第26話

 魔女との激しい戦いの余波で、部屋中に瓦礫が散乱している。祭壇も巻き添えを食らって階段がところどころ無くなっており、特に階段の中腹には大きなへこみができていた。

「なあ、あそこのへこみ、角度的に魔女が作ったのじゃないよな」

 階段の真下に着いたときに兵士がぼそりと言った。

「……魔女が作ったものですよ、多分。……ちょっと登りにくいかもですけど、大丈夫そうですね」

 無我夢中で戦っていたからあそこに当てた記憶はない。もしも当たっていたとしても、魔女のせいだ。そうに違いない。

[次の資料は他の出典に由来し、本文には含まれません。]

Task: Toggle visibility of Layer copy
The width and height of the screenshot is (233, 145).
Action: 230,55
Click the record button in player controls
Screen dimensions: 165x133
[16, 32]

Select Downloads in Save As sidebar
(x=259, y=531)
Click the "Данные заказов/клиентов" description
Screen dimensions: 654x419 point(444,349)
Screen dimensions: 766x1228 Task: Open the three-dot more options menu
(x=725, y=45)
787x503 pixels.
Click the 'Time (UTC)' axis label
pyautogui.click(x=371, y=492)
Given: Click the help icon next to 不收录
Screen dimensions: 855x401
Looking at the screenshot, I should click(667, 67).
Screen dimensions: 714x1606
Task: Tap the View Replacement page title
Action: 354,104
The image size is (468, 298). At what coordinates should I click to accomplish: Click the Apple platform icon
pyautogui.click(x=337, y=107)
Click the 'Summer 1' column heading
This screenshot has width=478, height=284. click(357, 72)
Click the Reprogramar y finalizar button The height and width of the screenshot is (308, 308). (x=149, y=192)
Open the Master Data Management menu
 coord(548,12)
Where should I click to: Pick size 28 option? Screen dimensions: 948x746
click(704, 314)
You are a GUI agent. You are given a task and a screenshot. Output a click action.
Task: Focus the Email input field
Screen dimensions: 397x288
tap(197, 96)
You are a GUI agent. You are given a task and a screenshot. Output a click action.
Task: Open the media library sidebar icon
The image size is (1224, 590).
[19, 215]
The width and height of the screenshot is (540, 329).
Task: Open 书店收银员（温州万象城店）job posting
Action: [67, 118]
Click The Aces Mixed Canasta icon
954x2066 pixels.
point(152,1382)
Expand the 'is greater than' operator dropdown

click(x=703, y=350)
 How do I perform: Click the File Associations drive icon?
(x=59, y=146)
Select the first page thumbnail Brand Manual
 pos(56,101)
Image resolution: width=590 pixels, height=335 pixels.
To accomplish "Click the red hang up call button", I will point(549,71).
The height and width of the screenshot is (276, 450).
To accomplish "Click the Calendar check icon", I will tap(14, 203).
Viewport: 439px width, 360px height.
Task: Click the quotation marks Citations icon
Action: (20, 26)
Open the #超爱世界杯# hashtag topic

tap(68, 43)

 階段が石でできていたおかげで、時間は多少かかったが足場が荒れていてもなんとか上まで登ることができた。……二,三度兵士が足を踏み外して落ちかけていたが。

 ————やっとここまで来た

 頂上が見えた瞬間、思わず少女の体のところへ駆け出していた。

 ガラスの向こう、少女は眠るように目を閉じている。

 少女の体は見えているのに、手を伸ばせば届きそうなのに、こんなに薄いガラス一枚に阻まれて届かない。音を聴く限り、心はまだ体にいるようだ。

 少女を姿を見るとどうしてもよぎってしまう。弱り切ったあの体を。————僕の見た最悪の未来を。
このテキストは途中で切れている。